─── Text passage ───
- Born: 28 January 1944 A Coruña, Galicia, Spain
- Died: 15 August 2013 (aged 69) A Coruña, Galicia, Spain
- Known for: Co-founder of Zara
- Spouse: Amancio Ortega Gaona ​ ​(m. 1966; div. 1986)​
- Children: 2; including Sandra Ortega Mera
- Website: Official website

= Rosalía Mera =

Spanish businesswoman (1944–2013)

Rosalía Mera Goyenechea (28 January 1944 – 15 August 2013) was a Spanish businesswoman and fashion designer. At the time of her death, she was the richest woman in Spain and the world's richest self-made woman according to Forbes. She was ranked #66 among the world's most powerful women by Forbes in 2013. In 1975, she co-founded the Zara retail chain with her then-husband Amancio Ortega Gaona. The company grew to become the world's largest fashion retailer.

==Early life and education==
Rosalia Mera Goyenechea was born in A Coruña, Galicia, Spain, on 28 January 1944. She was raised in the working-class Monte Alto neighbourhood of A Coruña, and left school at age eleven to work as a sales assistant and train as a seamstress.

==Career==
Mera began designing gowns and lingerie in her home with her then-husband, Amancio Ortega Gaona. The couple opened the first Zara store in 1975 in A Coruña. Eventually the couple parlayed their work into a multi-billion dollar enterprise. Zara's success was in part due to its strategy of imitating popular fashions and quickly making them for sale at inexpensive prices.

Ten years after the opening of the first Zara store, Inditex was established as a holding company for the couple's businesses. Inditex now comprises multiple fashion companies, of which Zara is the flagship. The company also owns the retailers Bershka, Massimo Dutti, Oysho, Pull & Bear, Stradivarius, Uterqüe and Zara Home. Inditex has over 6,000 stores in over 86 countries as of 2013, and over 120,000 employees. Despite her 1986 divorce from Ortega, Mera retained a 7% stake in the company.

Mera also owned an interest in a company which made fingerprinting identification kits for newborns and another company, Zeltia, which researches cancer-fighting compounds of synthetic and natural origin, and in particular bioactive compounds originating in the ocean.

According to the 2013 Forbes billionaire list, Mera was the world's wealthiest self-made female entrepreneur, with a net worth of over $6 billion. She was the second-wealthiest person from Spain, second only to her ex-husband.
───
**Exercise instructions**. Copy out the Rosalía Mera passage between "Mera also owned" and "in the ocean.", inclusive, replacing "newborns" with "infants". Rely solely on the Rosalía Mera passage.
─── Excerpted data ───
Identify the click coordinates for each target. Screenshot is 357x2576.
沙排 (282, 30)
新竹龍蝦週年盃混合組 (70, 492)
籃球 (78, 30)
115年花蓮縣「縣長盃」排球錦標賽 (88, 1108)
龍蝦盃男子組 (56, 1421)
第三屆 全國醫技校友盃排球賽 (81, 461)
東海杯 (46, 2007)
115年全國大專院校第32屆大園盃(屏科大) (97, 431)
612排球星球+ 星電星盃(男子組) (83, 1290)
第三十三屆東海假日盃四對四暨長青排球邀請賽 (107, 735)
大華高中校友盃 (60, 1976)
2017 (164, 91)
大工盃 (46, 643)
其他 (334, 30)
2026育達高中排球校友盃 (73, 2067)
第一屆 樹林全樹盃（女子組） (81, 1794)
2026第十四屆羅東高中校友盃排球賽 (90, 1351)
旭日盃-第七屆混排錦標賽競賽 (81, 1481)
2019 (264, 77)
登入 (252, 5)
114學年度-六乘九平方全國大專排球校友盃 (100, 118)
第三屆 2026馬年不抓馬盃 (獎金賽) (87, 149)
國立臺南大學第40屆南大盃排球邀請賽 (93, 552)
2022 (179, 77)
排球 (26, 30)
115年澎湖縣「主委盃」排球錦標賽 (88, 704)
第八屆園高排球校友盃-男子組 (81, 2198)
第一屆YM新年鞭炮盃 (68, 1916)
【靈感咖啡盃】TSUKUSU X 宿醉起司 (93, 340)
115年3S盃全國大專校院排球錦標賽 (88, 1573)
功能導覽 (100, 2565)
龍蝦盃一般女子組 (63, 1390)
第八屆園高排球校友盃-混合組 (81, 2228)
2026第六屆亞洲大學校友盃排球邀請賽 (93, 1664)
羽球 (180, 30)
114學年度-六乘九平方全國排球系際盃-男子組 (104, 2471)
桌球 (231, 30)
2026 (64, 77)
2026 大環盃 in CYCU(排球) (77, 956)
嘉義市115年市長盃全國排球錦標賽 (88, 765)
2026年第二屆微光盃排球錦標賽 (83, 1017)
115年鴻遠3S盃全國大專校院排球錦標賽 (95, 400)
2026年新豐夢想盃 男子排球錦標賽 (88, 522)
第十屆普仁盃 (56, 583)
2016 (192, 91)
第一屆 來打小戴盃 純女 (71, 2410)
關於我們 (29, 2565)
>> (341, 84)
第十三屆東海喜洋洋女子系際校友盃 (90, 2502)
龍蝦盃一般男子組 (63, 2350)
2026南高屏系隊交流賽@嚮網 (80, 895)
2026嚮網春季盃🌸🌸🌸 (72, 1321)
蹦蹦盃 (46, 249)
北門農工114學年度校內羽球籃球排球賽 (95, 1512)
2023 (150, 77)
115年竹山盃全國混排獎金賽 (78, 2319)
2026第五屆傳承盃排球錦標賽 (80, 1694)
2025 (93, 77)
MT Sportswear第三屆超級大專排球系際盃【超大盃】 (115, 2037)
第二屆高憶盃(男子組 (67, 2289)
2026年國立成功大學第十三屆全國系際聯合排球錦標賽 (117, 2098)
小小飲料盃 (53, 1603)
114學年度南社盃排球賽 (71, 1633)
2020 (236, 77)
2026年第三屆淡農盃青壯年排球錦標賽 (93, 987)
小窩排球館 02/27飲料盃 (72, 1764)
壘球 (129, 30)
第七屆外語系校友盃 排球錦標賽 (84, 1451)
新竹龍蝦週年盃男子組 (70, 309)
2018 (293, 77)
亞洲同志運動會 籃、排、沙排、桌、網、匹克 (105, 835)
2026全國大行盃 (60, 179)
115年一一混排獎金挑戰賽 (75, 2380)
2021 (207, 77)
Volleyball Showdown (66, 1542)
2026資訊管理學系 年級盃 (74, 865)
───
**Solution**.
Mera also owned an interest in a company which made fingerprinting identification kits for infants and another company, Zeltia, which researches cancer-fighting compounds of synthetic and natural origin, and in particular bioactive compounds originating in the ocean.